AB 832 extends the COVID-19 Tenant Relief Act (CTRA) through September 30, 2021. During this period, tenants are protected from an eviction as long as they return the required declaration stating a COVID-19 financial hardship AND pay at least 25% of the rent that became due between September 1, 2020 to September 30, 2021 on or before September 30, 2021. Landlords can still require high-income tenants to return a signed declaration along with verification of financial hardship.
It also creates the COVID-19 Rental Housing Recovery Act. After SB 91 was passed, tenants felt that the protections outlined in the bill should extend through the end of the year. Landlords felt a short extension was acceptable, so long as amendments were made to eviction requirements. Both parties wanted a better rental assistance program.
The Recovery Act will impose additional restrictions on evictions from October 1, 2021 through March 31, 2022. The bill also allows jurisdictions with ongoing repayment periods for rent deferred by a local ordinance to delay their repayment date until May 31, 2023.
The good news for landlords is that the state will now pay 100% of delinquent rent on behalf of eligible tenants. Who is an eligible tenant? They are defined as tenants that are making less than 80% of the Area Median Income. Unfortunately, this prevents many landlords and tenants from receiving that rental assistance.
Additionally, small claims filings have been delayed. If the tenant provides a signed declaration and pays at least 25% of the unpaid rent from the transition period by September 30, 2021, the remaining outstanding rent will become a consumer debt and cannot be the basis of any eviction moving forward. The landlord can file a small claims action beginning on November 1, 2021. Landlords must show that they applied for rental assistance prior to filing.
In California, AB 832 is stricter than the CDC eviction moratorium, so it takes precedence. However, the recent eviction ban is stricter than AB 832 so those rules regarding evictions are still in place. AB 832 prohibits the implementation of additional eviction moratoria until March 2022.
Rental Housing Recovery Act
There were complaints about the previous rental assistance program. The Rental Housing Recovery Act attempts to fix the issues from SB 91 and the corresponding rental assistance program. Landlords need to apply for rental assistance and then wait for the application to be approved or denied before they can file an eviction for nonpayment of rent. This is the case even if the tenant does not qualify for rental assistance or the program runs out of funds.
Major changes from the previous rental assistance program are as follows:
- The program will pay 100% of past due rent accumulated on or after April 1, 2020 for eligible households.
- If the landlord was not previously reimbursed 100% of the tenant-owed rent, an additional payment will be made to them to cover the rent from April 2020 to now.
- Eligible tenants can apply and have the fund given directly to them and then they will pay the landlord.
- Tenants can still receive payment if they no longer live at that rental property.

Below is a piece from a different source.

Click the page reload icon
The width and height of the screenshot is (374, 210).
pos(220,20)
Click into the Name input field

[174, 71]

- Prior to September 16, 2021, local agencies are required to implement a system that allows tenants and landlords to check the status of their applications and provides notifications of application approvals and denials.
Disclosures and Notices
As with all of the previous ordinances, a new disclosure needs to be provided to tenants. The new disclosure should be given to tenants that have missed one or more payments from March 1, 2020 to now. The disclosure notice must be provided to the tenant by July 30, 2021.

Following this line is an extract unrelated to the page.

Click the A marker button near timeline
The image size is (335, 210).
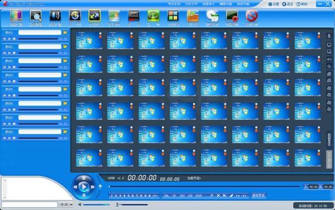305,186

After June 30, 2021, discontinue using the previous SB 91 notices to Pay or Quit. There will be a new transition notice with updated information regarding the extension of eviction protections until September 30, 2021, and the availability of rental assistance. The new notice can be served every month in which the tenant fails to pay rent from July 1, 2021 through September of 2021.
AB 832 also creates a new category of debt called “COVID-19 recovery period rental debt”. This covers rent and utilities from October 1, 2021 through March 31, 2022. All unpaid rent and utilities during this period are covered, regardless of whether or not the tenant experienced COVID-19 hardship. Notices for rent or utilities served during the COVID-19 recovery period need to include the amount of rent requested (with the date each amount was due) and the phone number and web address of the rental assistance program. For specific text to include, please consult your attorney.